Individual T cells of the adaptive immune system recognize specific pathogens via a certain protein expressed on the surface of the cell. The gene for this protein undergoes random editing each time a new immune cell is created. As a result, any individual’s immune system is an ensemble of distinct T cell types (in fact about 10^9 in number) created by a stochastic process. I will explain how high-throughput DNA sequencing has made it possible to develop a precise quantitative understanding of this stochastic process. I will then explain some consequences of this understanding: a) that the stochastic gene editing process is nearly universal across the human species, b) that the diversity of the process is so large that the overlap between T cell repertoires of two individuals is small, c) that the one-shot generation probabilities of specific T cell types range over nearly twenty orders of magnitude, and, as a corollary, d) that certain specific T cell types will be found in all individuals, while others have negligible sharing likelihood.
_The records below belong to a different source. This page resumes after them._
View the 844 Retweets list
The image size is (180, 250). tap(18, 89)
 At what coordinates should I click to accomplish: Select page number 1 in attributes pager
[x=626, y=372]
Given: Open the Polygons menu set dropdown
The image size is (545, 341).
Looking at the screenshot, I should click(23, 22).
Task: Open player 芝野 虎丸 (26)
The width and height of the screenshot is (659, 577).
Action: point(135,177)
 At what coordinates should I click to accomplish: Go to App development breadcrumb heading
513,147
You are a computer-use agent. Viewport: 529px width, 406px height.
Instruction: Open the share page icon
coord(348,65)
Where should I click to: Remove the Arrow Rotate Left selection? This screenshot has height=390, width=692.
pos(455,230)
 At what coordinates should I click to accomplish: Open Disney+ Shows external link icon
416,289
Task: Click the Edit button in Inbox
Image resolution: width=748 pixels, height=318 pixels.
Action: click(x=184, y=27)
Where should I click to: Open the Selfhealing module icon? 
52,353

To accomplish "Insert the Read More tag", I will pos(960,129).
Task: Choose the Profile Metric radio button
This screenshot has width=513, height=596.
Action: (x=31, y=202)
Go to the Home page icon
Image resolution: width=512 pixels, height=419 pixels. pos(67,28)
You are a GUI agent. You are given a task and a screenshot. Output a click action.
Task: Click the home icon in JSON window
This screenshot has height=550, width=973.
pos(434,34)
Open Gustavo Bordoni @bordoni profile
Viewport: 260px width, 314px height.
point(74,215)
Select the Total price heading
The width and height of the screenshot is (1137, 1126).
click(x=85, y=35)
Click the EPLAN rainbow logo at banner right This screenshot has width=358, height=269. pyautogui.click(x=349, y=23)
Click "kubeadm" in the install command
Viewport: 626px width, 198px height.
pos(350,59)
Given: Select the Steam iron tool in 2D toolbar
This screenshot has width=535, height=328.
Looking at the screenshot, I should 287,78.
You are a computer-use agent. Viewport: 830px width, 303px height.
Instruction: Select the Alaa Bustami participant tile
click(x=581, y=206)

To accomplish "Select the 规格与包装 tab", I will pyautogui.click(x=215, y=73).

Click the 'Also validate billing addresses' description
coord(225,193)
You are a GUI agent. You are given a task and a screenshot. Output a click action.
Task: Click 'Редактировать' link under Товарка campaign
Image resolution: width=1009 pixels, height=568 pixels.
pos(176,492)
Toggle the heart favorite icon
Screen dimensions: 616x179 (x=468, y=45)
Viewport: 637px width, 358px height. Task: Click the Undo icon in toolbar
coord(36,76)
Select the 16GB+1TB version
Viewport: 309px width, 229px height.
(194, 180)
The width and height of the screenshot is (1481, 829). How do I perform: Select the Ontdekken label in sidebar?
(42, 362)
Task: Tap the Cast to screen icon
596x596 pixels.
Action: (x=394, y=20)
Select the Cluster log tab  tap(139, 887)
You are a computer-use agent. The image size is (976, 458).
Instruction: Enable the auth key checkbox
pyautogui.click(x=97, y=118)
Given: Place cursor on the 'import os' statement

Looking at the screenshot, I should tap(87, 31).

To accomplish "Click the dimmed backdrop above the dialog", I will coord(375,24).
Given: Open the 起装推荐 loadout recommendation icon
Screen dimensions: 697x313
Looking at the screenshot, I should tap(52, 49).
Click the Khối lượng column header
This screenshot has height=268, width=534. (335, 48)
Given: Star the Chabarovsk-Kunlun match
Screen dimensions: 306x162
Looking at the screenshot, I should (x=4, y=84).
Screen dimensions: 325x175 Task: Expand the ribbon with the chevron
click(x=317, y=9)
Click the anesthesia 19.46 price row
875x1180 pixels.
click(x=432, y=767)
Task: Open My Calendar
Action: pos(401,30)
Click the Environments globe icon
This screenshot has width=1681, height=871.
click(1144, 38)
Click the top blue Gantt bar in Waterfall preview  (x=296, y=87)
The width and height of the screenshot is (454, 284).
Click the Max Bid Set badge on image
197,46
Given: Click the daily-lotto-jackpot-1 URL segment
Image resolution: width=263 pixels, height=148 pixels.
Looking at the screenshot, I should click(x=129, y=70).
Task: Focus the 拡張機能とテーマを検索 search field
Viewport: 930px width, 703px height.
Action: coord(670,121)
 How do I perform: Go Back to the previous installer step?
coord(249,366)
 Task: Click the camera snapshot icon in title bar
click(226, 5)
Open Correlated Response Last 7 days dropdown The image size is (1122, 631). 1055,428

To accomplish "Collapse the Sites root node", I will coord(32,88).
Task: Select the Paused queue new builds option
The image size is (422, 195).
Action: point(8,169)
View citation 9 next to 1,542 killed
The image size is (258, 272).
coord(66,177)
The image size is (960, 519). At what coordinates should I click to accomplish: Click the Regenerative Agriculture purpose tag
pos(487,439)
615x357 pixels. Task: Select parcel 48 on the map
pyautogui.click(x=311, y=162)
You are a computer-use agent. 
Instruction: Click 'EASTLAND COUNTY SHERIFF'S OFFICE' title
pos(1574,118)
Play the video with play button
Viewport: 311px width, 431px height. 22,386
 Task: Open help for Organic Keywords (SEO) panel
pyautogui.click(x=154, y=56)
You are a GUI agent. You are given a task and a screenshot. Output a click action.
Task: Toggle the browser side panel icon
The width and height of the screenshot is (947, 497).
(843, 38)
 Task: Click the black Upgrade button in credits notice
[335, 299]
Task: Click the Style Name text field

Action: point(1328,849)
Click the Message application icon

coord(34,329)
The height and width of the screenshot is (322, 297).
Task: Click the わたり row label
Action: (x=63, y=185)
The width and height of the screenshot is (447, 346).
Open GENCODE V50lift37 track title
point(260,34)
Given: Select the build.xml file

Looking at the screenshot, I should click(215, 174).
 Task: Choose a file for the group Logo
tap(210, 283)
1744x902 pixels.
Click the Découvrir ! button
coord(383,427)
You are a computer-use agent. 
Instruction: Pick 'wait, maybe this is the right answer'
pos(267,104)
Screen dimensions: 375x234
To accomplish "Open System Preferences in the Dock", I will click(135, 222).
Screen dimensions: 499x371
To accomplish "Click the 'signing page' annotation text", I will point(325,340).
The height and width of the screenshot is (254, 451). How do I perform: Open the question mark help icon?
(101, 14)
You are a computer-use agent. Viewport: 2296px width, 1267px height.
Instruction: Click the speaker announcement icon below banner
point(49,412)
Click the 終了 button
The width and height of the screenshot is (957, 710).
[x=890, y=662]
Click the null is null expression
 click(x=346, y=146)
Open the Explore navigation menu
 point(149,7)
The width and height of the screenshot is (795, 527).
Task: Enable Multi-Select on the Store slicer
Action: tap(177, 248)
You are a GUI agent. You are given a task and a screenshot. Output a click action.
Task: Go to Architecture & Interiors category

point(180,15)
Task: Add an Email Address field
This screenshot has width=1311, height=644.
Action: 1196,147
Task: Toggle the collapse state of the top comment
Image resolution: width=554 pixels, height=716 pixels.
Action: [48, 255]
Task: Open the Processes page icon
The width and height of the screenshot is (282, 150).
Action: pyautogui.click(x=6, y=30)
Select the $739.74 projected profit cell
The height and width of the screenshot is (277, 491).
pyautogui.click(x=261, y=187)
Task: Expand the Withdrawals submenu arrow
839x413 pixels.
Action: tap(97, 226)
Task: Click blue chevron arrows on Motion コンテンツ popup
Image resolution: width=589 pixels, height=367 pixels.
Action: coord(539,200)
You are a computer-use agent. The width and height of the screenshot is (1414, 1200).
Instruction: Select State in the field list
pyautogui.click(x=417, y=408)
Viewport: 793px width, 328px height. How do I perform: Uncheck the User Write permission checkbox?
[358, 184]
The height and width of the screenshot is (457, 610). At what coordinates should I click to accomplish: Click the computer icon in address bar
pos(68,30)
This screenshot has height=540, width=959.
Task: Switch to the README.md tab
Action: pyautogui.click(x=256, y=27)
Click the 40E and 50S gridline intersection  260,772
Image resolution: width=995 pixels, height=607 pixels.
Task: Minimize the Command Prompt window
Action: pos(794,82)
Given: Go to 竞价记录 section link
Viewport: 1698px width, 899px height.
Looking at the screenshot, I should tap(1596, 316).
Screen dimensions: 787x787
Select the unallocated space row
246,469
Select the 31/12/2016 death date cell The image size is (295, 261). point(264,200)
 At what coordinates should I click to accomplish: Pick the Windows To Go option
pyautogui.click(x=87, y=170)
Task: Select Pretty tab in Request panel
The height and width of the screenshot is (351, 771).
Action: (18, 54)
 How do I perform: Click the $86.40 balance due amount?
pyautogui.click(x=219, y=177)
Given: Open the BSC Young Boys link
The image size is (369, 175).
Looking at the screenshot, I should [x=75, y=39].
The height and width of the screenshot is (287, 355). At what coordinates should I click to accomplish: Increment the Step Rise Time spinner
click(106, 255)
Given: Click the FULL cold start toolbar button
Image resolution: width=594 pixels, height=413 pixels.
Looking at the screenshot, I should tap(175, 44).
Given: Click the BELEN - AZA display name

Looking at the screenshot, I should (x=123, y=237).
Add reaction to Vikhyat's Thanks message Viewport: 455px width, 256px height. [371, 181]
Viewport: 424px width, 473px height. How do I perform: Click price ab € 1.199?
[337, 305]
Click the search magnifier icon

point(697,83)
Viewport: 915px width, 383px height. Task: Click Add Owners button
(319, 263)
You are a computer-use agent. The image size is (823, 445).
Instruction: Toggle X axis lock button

I will then discuss how these developments bring into sharp focus the central biophysical question of adaptive immunity, namely: what is the diversity of pathogenic molecules that a single T cell can recognize, and is the diversity of the T cells present in one individual large enough so that the entire space of pathogenic molecules can be recognized? Implications of these developments for cancer immunotherapy will be briefly discussed. References for this talk are:
1. Statistical inference of the generation probability of T-cell receptors from sequence repertoires, with A.Murugan, T.Mora, and A.Walczak, Proc. Natl. Acad. Sci. USA, 109 (2012) 16161-16166.
2. OLGA: fast computation of generation probability of B- and T-cell receptor amino-acid sequences and motifs, with Y.Elhanati, Z.Sethna, T.Mora, and A.M.Walczak, Bioinformatics, 35 (2019) 2974-2981.